La société Arianespace est la seule détentrice des droits d’exploitation commerciale des lanceurs Soyouz ST à Kourou. Elle a supporté le coût du développement du lanceur Soyouz ST, estimé à 121 millions d’euros, grâce à un prêt accordé par la Banque européenne d’investissement.

La société franco-russe Sacem se chargera des relations entre les intervenants russes et les acteurs français et européens.

Le programme « Soyouz au Centre spatial guyanais » pourrait avoir des conséquences importantes, en termes économiques. La société Arianespace prévoit d’effectuer entre 3 et 4 lancements Soyouz par an. Le programme « Soyouz à Kourou » a déjà généré un nombre important d’emplois pour la construction de l’ensemble de lancement : environ 300 personnes ont été recrutées.
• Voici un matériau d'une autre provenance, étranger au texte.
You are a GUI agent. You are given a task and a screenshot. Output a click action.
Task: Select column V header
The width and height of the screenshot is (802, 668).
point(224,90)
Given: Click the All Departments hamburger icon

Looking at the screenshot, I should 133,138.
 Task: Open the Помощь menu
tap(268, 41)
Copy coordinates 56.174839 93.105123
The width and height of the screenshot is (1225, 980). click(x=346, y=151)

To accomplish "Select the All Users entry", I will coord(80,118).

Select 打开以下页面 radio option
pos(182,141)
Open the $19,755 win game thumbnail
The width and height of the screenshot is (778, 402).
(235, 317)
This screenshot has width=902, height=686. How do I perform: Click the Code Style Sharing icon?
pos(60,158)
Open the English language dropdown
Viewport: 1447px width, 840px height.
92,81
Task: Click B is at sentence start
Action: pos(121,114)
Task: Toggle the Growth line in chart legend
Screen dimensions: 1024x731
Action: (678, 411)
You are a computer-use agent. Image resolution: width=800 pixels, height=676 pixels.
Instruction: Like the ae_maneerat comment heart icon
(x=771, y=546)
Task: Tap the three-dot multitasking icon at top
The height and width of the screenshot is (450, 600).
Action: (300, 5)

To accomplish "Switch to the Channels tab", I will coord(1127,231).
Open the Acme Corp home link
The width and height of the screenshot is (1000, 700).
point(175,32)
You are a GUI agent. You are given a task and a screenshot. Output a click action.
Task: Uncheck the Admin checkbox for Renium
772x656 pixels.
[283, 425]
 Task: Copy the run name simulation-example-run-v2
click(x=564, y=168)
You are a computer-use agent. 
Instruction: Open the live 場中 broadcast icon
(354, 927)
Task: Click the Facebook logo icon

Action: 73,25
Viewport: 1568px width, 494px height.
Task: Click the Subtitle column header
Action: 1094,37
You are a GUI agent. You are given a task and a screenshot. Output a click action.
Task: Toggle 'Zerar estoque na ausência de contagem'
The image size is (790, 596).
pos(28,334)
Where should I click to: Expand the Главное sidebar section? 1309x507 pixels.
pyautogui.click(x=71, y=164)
Par ailleurs, l’exploitation de l’ensemble de lancement induira la création directe de 250 emplois environ, notamment des personnels russes. Une hausse de l’activité économique locale pourrait en résulter.

L’utilisation de lanceurs Soyouz ST donne à Arianespace, principal acteur économique européen dans le domaine spatial, la possibilité d’une diversification importante de son activité commerciale. Le lanceur Ariane 5 permet à l’heure actuelle d’effectuer des lancements de satellites d’environ dix tonnes, ou de deux satellites de deux ou trois tonnes chacun. Les lanceurs Soyouz permettent de ne lancer qu’un seul satellite de trois tonnes, ce qui offre une plus grande flexibilité à la société Arianespace.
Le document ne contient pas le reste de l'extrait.